The genus Acinetobacter is a gram-negative
bacillus, ubiquitous, strictly aerobic, non-fermenter,
undermannig, property, catalase positive and oxidose
negative. About 31 genomic species are described.
The three species phenotypically similar, they
belong to the compound A. calcoaceticus complex
– baumannii and they are responsible for outbreaks
which have been described in medical and surgical
wards, intensive care unit (ICU), in patients who
usually need more invasive procedures for long
periods of time, and frequently receive treatment with
antimicrobials. Many of these outbreaks could be
traced to environmental sources under dry conditions
such as formica surface, pillows, components of
ventilation equipment, tradutores or humidifiers (1-10,
13, 20-21,25-26)
.
Some of the mechanisms through which
Acinetobacter strains can acquire resistance to
antimicrobial compounds include beta-lactamasemediated hydrolisio, alteration of membrane proteins
and penicillin- binding proteins, and increased
efflux pum activity. And antimicrobial resistance
surveillance systems play an important role in
monitoring and reporting the sensitivity patterns of
this and other microorganisms(11-12,16,20,24,27).

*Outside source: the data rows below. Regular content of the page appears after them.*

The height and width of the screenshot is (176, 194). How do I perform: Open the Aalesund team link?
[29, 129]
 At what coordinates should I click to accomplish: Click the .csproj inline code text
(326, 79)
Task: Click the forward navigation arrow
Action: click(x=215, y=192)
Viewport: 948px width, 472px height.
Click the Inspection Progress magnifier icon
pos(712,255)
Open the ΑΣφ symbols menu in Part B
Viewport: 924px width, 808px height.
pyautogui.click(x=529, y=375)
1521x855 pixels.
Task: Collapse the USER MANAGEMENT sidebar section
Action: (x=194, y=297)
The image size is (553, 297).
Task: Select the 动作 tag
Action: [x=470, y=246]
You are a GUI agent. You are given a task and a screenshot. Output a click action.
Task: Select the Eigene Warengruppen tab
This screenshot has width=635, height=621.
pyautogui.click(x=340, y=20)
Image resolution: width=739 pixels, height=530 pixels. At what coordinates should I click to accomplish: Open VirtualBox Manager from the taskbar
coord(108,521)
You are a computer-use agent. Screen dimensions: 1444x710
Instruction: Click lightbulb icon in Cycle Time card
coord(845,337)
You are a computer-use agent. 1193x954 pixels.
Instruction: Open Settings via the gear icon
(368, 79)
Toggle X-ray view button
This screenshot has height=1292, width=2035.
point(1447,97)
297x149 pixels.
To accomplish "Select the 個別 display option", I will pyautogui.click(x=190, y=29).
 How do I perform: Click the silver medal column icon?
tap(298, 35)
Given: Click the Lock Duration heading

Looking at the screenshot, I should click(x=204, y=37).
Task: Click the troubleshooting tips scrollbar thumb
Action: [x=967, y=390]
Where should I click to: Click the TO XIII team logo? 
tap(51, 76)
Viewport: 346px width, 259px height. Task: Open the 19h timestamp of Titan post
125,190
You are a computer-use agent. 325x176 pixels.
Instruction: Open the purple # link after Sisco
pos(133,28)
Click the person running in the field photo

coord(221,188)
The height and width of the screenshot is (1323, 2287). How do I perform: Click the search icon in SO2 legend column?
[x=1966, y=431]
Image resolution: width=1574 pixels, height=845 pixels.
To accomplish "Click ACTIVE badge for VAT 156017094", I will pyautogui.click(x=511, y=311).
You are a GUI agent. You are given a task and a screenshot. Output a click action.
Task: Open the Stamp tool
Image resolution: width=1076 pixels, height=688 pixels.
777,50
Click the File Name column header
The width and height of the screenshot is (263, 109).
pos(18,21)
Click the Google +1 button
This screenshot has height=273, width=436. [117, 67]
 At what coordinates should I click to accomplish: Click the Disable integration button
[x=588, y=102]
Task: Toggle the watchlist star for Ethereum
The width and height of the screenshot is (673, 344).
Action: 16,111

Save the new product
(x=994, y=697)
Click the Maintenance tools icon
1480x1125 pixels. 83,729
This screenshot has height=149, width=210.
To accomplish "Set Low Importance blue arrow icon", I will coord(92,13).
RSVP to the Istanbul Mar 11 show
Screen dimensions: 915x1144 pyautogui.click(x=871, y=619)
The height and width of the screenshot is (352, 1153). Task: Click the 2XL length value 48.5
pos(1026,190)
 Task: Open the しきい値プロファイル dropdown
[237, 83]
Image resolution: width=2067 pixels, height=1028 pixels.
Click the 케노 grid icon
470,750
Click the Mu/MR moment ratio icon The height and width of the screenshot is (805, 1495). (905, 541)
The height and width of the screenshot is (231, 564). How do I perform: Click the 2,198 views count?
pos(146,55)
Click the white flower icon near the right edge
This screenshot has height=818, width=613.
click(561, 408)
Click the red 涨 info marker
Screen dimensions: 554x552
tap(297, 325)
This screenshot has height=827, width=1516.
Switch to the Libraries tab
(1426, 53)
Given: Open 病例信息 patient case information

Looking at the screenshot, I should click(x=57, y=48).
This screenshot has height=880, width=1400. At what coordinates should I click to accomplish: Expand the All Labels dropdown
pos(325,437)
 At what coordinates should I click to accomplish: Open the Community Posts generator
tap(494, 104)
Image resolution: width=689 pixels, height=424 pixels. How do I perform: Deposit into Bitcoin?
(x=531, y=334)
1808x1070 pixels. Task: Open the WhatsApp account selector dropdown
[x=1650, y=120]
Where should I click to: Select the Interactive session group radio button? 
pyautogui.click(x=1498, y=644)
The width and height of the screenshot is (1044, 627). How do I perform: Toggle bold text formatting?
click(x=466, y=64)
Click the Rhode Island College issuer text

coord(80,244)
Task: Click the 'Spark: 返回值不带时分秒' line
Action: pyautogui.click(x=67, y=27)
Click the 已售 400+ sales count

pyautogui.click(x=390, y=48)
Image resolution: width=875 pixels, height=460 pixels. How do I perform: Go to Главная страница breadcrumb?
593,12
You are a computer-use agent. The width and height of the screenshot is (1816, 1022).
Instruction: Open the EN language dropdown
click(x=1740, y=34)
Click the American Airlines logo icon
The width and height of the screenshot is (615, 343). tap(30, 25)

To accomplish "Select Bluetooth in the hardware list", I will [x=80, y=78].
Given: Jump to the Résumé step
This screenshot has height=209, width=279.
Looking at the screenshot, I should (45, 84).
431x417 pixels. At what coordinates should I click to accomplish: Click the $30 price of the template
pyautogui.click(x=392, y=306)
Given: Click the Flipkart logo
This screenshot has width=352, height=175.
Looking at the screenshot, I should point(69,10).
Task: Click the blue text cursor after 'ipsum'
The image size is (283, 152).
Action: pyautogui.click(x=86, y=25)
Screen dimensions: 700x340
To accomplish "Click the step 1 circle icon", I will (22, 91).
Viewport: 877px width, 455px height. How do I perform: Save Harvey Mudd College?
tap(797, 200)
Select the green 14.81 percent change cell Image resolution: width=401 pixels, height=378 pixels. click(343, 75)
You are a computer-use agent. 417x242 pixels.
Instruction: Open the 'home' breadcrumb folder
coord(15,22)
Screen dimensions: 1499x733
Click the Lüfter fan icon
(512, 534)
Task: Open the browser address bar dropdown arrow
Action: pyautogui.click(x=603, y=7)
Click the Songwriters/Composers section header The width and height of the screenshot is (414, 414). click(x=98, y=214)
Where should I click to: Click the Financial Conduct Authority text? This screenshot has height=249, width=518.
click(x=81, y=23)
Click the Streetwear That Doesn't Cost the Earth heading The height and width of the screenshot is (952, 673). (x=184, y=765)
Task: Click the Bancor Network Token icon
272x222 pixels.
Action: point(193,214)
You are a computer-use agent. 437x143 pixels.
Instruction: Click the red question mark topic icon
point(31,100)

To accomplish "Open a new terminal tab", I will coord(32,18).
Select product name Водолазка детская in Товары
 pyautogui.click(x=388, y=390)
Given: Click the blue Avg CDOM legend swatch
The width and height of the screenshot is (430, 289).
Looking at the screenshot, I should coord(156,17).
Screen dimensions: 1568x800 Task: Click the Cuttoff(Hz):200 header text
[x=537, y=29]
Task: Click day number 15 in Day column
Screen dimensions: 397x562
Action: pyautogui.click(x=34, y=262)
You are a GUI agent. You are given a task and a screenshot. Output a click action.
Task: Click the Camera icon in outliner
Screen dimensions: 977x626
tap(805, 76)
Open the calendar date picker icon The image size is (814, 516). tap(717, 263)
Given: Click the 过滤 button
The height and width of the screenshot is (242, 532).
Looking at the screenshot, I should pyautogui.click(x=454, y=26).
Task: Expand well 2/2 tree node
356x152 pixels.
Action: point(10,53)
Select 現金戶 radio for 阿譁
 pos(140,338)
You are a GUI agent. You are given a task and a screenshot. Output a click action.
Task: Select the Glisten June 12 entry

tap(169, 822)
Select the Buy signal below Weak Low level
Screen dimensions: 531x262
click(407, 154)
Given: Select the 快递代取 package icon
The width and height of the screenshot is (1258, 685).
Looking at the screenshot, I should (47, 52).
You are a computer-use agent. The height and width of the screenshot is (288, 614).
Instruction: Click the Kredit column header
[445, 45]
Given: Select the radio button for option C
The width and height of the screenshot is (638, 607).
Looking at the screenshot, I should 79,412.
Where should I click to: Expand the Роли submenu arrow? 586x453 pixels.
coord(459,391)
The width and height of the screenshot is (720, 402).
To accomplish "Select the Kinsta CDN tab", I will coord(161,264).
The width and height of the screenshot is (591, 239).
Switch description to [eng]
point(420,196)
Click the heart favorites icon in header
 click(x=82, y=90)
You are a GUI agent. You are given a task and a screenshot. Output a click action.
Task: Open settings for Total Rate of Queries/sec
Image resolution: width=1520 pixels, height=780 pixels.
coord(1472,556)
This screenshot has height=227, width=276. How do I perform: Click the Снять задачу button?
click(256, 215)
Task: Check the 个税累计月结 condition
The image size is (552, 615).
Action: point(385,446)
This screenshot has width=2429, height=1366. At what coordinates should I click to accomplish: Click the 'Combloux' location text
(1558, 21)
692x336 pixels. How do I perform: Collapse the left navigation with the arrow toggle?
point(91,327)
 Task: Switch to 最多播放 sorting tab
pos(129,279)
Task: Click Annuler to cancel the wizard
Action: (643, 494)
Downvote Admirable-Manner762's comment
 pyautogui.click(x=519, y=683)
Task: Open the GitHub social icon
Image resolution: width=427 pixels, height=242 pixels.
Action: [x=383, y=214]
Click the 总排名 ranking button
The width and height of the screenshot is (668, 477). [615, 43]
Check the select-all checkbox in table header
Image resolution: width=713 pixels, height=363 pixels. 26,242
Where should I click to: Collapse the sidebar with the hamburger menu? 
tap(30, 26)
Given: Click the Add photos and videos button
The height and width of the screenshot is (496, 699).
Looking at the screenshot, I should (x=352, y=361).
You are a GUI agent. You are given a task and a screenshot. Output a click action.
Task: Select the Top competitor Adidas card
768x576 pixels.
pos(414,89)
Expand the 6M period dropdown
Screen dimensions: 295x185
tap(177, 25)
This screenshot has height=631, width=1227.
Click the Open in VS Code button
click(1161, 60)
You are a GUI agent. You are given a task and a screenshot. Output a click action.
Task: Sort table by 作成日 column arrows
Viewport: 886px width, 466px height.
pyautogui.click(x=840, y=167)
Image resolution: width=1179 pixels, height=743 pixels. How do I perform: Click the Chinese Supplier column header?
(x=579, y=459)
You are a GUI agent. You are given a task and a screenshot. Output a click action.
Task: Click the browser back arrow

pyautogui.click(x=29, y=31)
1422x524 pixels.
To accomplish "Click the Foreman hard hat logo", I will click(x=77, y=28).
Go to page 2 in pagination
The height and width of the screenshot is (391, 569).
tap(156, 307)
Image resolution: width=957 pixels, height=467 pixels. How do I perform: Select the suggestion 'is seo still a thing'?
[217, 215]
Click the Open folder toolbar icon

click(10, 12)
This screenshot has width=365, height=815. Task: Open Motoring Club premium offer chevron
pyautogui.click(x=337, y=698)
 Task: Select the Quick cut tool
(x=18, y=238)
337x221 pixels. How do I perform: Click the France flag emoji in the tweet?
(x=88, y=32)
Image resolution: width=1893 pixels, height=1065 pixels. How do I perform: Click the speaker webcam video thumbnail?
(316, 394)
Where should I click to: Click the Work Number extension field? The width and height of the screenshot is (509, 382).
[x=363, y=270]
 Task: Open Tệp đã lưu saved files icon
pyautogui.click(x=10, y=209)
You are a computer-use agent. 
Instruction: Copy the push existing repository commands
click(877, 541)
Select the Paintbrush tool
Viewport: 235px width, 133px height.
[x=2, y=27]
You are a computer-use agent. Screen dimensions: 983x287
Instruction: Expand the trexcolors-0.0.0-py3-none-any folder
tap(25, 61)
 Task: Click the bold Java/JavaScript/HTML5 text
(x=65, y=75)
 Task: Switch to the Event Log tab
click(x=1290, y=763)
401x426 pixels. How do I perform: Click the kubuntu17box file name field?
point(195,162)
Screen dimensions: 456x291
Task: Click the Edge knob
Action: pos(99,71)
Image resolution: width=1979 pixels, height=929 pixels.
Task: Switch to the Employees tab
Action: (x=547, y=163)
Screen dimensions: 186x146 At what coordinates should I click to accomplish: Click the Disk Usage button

The aim of this study was to evaluate the
distribution of Acinetobacter in two general tertiary
hospitals in Recife, Northeastern Brazil.
MATERIALS AND METHODS
Data collection: a prospective study was performed
with all Acinetobacter positive cultures processed
by the microbiology laboratory between February 1st
2008 to February 1st 2009 at two general private
tertiary hospitals in Recife, Pernambuco, northeastern
Brazil.
A database was created with the following
variables: types of biological material, including
urine, blood and other body sites and Acinetobacter
isolates distribution during the period of the study
and gender.
Laboratory tests: the cultures, originated from
various types of biological material (blood, urine,
tracheal, catheter and others) were processed by
R-Vitek® system (Biomerieux SA, France). Cultures
were processed in protocol accordance(14, 19).
Statistical analysis: a descriptive analysis for
relative frequency and prevalence has been done
using SPSS 10.0 software (p<=0,05). The incidence
rate was calculated per 1,000 admissions.
Ethics Committee: the study protocol was approved
by the Institutional Ethics Committee (Protocol No
348/07/CEP-UFPE).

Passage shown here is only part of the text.